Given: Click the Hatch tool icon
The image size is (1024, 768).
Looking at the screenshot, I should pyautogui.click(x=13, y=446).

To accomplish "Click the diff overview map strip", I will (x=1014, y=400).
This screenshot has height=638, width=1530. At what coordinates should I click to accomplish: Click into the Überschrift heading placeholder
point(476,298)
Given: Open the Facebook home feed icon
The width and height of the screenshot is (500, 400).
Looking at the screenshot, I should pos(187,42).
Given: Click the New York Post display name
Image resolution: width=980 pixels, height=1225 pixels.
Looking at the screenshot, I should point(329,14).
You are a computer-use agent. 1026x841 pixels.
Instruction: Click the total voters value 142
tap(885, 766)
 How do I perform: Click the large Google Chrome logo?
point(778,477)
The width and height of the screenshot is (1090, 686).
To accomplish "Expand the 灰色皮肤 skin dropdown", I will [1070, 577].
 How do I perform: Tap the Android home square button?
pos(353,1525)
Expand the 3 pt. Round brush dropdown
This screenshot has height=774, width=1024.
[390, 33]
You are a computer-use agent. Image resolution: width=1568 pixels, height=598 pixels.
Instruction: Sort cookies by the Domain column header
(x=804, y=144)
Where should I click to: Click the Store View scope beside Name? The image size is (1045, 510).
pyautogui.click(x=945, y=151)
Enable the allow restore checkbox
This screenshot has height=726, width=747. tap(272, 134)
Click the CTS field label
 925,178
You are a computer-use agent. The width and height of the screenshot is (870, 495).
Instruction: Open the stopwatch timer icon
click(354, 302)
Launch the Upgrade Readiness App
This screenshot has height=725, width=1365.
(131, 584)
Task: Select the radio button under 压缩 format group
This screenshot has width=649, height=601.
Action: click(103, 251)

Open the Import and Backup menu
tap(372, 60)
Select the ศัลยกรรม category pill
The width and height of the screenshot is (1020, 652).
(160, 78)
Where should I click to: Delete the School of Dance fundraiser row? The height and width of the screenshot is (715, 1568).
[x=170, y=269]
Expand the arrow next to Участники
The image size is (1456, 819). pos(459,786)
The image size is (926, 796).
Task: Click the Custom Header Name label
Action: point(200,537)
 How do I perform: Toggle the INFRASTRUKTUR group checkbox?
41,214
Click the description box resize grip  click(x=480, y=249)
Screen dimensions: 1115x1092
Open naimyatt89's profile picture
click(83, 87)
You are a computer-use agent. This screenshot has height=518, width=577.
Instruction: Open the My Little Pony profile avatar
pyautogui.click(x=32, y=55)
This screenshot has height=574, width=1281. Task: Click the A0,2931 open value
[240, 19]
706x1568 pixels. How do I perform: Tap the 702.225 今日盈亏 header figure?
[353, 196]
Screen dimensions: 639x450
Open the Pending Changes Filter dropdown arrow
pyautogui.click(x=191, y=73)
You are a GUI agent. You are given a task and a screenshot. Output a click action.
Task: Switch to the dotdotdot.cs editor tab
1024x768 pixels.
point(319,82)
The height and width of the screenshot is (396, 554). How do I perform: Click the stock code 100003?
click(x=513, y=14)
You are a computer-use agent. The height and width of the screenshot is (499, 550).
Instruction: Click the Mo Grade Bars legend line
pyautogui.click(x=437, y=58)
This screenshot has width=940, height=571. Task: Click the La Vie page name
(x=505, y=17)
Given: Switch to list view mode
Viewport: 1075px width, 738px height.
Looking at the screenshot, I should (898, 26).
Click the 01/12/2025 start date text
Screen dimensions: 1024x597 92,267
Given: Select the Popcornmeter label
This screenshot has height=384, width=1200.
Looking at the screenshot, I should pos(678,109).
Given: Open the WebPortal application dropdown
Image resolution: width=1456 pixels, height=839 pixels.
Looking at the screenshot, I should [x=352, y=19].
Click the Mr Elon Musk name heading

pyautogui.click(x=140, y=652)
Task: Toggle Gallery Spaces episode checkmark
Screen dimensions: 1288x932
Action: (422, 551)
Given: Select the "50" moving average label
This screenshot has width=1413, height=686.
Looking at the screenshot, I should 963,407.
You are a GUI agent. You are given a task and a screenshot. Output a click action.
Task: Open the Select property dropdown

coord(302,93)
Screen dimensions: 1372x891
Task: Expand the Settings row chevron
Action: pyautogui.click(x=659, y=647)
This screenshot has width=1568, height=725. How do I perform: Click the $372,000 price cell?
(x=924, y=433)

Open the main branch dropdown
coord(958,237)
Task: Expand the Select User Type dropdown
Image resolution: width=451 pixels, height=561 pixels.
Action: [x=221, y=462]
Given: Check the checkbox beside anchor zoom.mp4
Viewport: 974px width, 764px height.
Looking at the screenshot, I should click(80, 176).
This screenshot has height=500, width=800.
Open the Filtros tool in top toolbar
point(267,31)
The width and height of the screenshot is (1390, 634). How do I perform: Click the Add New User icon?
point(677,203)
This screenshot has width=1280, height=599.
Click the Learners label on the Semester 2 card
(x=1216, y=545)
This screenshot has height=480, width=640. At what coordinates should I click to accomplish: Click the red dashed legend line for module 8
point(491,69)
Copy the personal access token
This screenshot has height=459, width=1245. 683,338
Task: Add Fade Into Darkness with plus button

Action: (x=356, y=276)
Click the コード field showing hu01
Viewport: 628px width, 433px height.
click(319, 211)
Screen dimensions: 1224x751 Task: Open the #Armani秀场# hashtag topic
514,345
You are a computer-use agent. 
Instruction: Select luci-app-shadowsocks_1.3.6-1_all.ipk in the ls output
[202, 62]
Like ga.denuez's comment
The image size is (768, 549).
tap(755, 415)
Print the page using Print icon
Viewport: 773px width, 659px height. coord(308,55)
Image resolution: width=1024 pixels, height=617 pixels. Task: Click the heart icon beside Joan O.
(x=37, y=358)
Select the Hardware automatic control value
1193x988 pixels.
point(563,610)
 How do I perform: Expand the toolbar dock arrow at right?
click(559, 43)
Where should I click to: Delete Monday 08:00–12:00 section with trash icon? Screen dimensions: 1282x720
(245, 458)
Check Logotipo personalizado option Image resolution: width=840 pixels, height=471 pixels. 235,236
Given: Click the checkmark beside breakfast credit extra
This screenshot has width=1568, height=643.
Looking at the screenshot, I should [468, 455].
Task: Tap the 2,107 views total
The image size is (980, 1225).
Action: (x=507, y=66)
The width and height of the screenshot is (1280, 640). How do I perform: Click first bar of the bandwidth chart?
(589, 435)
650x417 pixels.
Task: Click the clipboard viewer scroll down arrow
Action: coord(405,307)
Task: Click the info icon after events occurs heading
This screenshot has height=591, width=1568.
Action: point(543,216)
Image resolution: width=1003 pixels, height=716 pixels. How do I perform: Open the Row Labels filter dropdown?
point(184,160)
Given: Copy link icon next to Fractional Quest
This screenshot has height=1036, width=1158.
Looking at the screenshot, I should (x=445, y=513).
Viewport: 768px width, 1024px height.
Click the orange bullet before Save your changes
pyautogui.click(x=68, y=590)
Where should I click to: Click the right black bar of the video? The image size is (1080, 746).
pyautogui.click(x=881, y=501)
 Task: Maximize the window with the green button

WHAT THE TASK REQUIRES -> Look above for the line containing "Viewport: 974px width, 764px height.". Output from there through the line containing "Task: Click the info", exactly and inclusively.

YOUR RESPONSE ->
Viewport: 974px width, 764px height.
Looking at the screenshot, I should click(80, 176).
This screenshot has height=500, width=800.
Open the Filtros tool in top toolbar
point(267,31)
The width and height of the screenshot is (1390, 634). How do I perform: Click the Add New User icon?
point(677,203)
This screenshot has width=1280, height=599.
Click the Learners label on the Semester 2 card
(x=1216, y=545)
This screenshot has height=480, width=640. At what coordinates should I click to accomplish: Click the red dashed legend line for module 8
point(491,69)
Copy the personal access token
This screenshot has height=459, width=1245. 683,338
Task: Add Fade Into Darkness with plus button

Action: (x=356, y=276)
Click the コード field showing hu01
Viewport: 628px width, 433px height.
click(319, 211)
Screen dimensions: 1224x751 Task: Open the #Armani秀场# hashtag topic
514,345
You are a computer-use agent. 
Instruction: Select luci-app-shadowsocks_1.3.6-1_all.ipk in the ls output
[202, 62]
Like ga.denuez's comment
The image size is (768, 549).
tap(755, 415)
Print the page using Print icon
Viewport: 773px width, 659px height. coord(308,55)
Image resolution: width=1024 pixels, height=617 pixels. Task: Click the heart icon beside Joan O.
(x=37, y=358)
Select the Hardware automatic control value
1193x988 pixels.
point(563,610)
 How do I perform: Expand the toolbar dock arrow at right?
click(559, 43)
Where should I click to: Delete Monday 08:00–12:00 section with trash icon? Screen dimensions: 1282x720
(245, 458)
Check Logotipo personalizado option Image resolution: width=840 pixels, height=471 pixels. 235,236
Given: Click the checkmark beside breakfast credit extra
This screenshot has width=1568, height=643.
Looking at the screenshot, I should [468, 455].
Task: Tap the 2,107 views total
The image size is (980, 1225).
Action: (x=507, y=66)
The width and height of the screenshot is (1280, 640). How do I perform: Click first bar of the bandwidth chart?
(589, 435)
650x417 pixels.
Task: Click the clipboard viewer scroll down arrow
Action: coord(405,307)
Task: Click the info icon after events occurs heading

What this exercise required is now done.